- Also known as: Ron Chesterman
- Born: Ronald George Arthur Chesterman 27 November 1939
- Origin: Chester, Cheshire, England
- Died: 16 March 2007 (aged 67)
- Genres: Jazz; bluegrass; folk;
- Occupation: Musician
- Instrument: Double bass
- Years active: 1963–2007
- Formerly of: Strawbs, Draught Porridge

= Ron Chesterman =

British bassist (1939–2007)

Ronald George Arthur Chesterman (27 November 1939 – 16 March 2007) was an English musician. He is best known as the original double bass player with the Strawberry Hills Boys along with Dave Cousins on guitar, dulcimer, banjo and vocals and Tony Hooper on guitar and vocals. Formed in 1964, the band were renamed the Strawbs in June 1967 when they were giving a concert and needed to put the name of the band on the stage.
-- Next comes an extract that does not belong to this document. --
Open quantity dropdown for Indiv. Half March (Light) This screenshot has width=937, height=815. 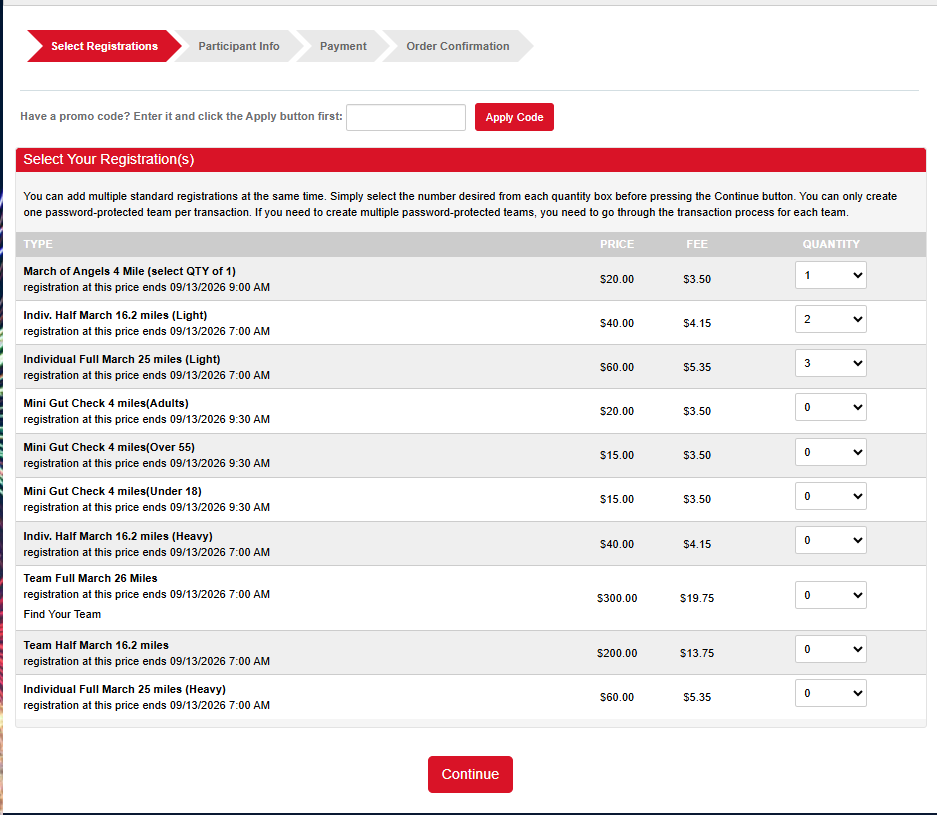tap(830, 319)
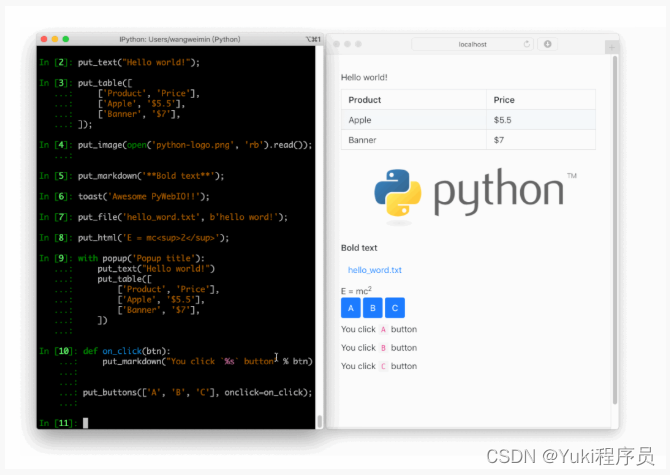This screenshot has width=670, height=475.
Task: Open the hello_word.txt download link
Action: pyautogui.click(x=375, y=270)
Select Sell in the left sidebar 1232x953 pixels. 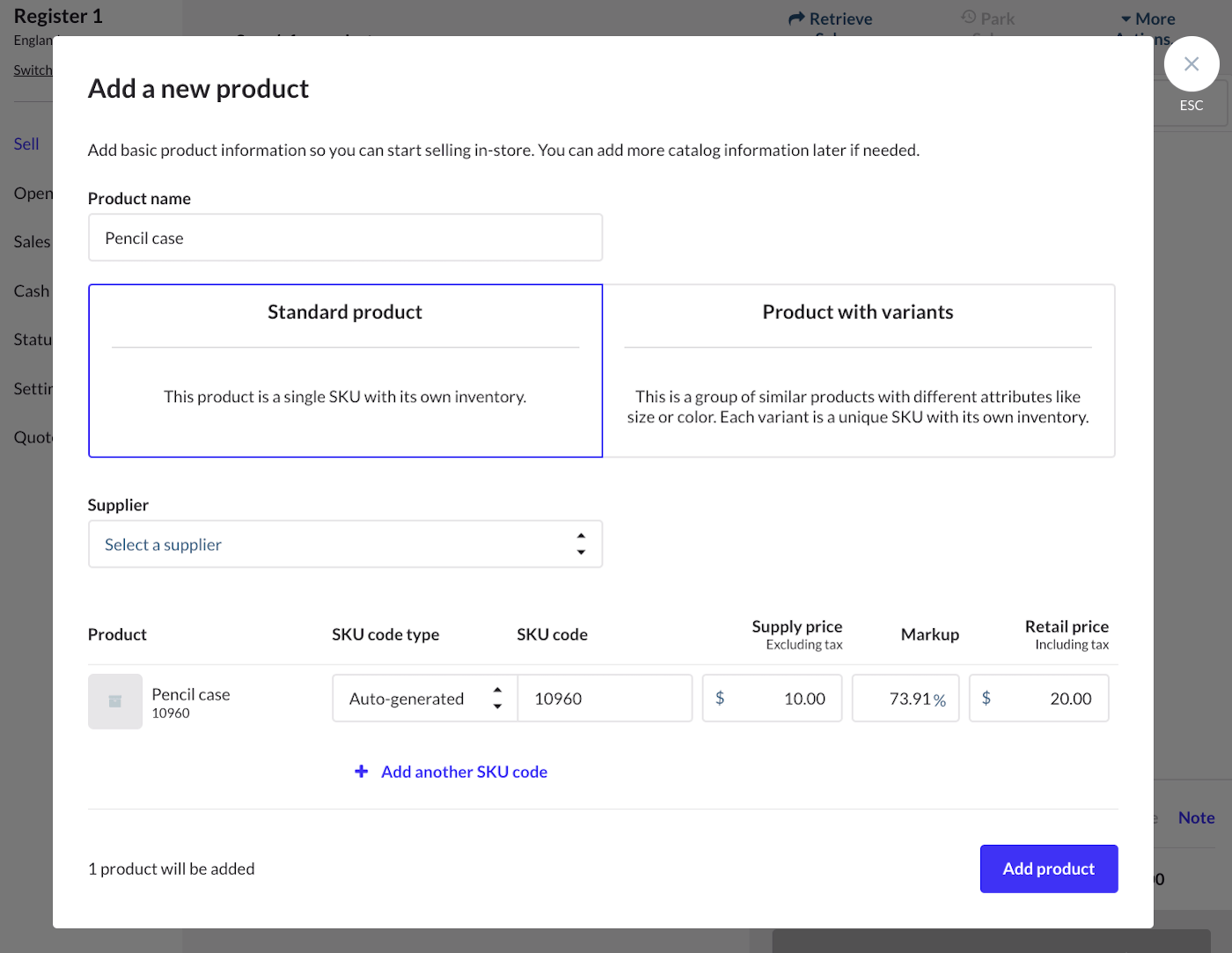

Chesterman left the band in 1970 - they would go on to have hits with Lay Down and Part of the Union. In later years Chesterman became a county archivist in his home town of Chester.

He died in August 2017.

==Discography==
- Steve Benbow
- Songs of Ireland (1966) - With David Cousins on banjo, Denny Wright on guitar, Jack Fallon on bass, Steve Benbow on guitar and vocals and the Strawberry Hills Boys : David Cousins, Tony Hooper and Ron Chesterman on backing vocals. Monitor MFS LP MFS 447 Label.

- Tea & Symphony
- An Asylum for the Musically Insane (1969) - With Clem Clempson, Gus Dudgeon, etc. - Ron played double bass on Travelling Shoes.

- Strawbs
- Singles :
- "Oh How She Changed/Or Am I Dreaming" (1968)
- "The Man Who Called Himself Jesus/Poor Jimmy Wilson" (1968)

- Studio albums :
- Strawbs (1969)
- Strawberry Sampler Number 1 (1969)
- Dragonfly (1970) - With Rick Wakeman on piano & Tony Visconti on recorder.
- Sandy Denny & The Strawbs : All Our Own Work (1973)

- Compilation albums :
- Early Strawbs (1974) - Double album
- Classic Strawbs (1977) - Double album
- Sandy Denny & The Strawbs (1991)
- Preserves Uncanned (1991)
- Halcyon Days 1997) - Double album
- Strawberry Sampler Number 1 (2001)
- The Collection (2002)
- Tears and Pavan (2002)
- The Witchwood Project (2006) Ron plays on one song, The happiest boy in town with The Strawberry Hill Boys.
- A taste of Strawbs (2006) 5-CD Box Set - Ron Double bass on 15 songs.
- Sandy Denny & The Strawbs : All our own work: CD - The Complete Sessions (2010) 2 CD
- Strawbs at The BBC - Volume 1 - In Session (2010)
- Of a time (2012) - With John Paul Jones, Nicky Hopkins, Tony Hooper, etc.
- Sandy Denny & The Strawbs : All our own work (2014) - 2 LP Vinyl Reissue Includes Original Album Release + Out-takes & Demos & Previously Unreleased Demos.
- Witchwood: The Very Best Of (2014)

- Bernie Taupin
- Bernie Taupin (1970) - Shawn Phillips on guitar, sitar, koto and vocals.

- Magna Carta
- Songs From Wasties Orchard (1971) - With Rick Wakeman, Nic Potter, Danny Thompson, Davey Johnstone, Chris Simpson, etc.